Records from a data collection:
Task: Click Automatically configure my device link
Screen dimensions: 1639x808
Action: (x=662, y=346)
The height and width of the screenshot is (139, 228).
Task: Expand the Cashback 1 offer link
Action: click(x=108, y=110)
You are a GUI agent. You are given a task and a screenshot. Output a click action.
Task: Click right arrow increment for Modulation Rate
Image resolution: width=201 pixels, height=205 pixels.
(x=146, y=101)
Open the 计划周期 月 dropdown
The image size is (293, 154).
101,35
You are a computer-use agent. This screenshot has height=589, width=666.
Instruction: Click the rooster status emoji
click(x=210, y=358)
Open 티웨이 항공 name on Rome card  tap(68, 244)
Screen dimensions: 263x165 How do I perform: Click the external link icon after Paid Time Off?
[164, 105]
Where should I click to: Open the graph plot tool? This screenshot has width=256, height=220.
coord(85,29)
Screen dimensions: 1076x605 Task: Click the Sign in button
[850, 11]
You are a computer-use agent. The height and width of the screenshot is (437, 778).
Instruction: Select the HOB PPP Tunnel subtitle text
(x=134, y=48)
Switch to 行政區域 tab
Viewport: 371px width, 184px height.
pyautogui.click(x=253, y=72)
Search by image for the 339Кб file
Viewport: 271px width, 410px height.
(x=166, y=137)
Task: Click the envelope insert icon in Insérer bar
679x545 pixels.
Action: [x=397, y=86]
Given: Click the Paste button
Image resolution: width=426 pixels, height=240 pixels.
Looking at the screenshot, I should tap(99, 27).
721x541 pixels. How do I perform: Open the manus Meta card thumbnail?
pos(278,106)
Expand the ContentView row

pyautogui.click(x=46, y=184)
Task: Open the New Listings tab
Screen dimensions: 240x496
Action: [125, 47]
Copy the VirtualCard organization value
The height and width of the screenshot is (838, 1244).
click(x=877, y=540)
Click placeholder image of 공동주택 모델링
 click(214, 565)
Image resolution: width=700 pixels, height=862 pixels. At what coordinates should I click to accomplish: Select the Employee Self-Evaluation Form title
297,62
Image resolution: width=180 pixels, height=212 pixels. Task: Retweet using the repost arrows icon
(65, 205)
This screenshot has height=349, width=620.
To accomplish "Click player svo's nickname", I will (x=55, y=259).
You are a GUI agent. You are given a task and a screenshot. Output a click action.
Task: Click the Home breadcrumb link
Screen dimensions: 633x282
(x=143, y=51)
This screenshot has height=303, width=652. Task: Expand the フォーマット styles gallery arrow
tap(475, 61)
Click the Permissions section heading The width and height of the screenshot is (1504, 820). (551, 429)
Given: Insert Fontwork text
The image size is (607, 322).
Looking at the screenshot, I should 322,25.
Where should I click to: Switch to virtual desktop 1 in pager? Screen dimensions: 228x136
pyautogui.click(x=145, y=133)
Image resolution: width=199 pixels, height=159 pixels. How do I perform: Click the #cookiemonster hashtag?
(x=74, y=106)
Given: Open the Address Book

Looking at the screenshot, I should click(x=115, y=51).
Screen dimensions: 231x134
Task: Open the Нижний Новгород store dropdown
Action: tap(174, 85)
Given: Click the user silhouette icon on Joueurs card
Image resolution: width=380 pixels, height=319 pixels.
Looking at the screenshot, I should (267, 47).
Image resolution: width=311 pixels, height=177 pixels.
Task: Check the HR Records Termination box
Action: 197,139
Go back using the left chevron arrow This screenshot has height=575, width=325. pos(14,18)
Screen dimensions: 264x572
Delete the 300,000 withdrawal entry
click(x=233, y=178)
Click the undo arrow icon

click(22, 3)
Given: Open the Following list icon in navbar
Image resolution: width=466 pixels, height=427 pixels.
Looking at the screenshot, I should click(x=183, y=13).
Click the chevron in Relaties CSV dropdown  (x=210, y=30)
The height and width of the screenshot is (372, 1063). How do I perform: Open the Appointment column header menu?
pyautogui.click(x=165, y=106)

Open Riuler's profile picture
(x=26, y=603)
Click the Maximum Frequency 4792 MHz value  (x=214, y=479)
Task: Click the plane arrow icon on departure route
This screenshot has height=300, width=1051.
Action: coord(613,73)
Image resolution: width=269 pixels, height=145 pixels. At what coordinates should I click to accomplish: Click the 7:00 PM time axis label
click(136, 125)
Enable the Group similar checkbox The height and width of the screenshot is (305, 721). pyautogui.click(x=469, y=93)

§ What is expected:
The answer must be exactly the lines from the one containing "Task: Click the plane" through the final line of the data, both ends included, and nothing else.

§ Solution:
Task: Click the plane arrow icon on departure route
This screenshot has height=300, width=1051.
Action: coord(613,73)
Image resolution: width=269 pixels, height=145 pixels. At what coordinates should I click to accomplish: Click the 7:00 PM time axis label
click(136, 125)
Enable the Group similar checkbox The height and width of the screenshot is (305, 721). pyautogui.click(x=469, y=93)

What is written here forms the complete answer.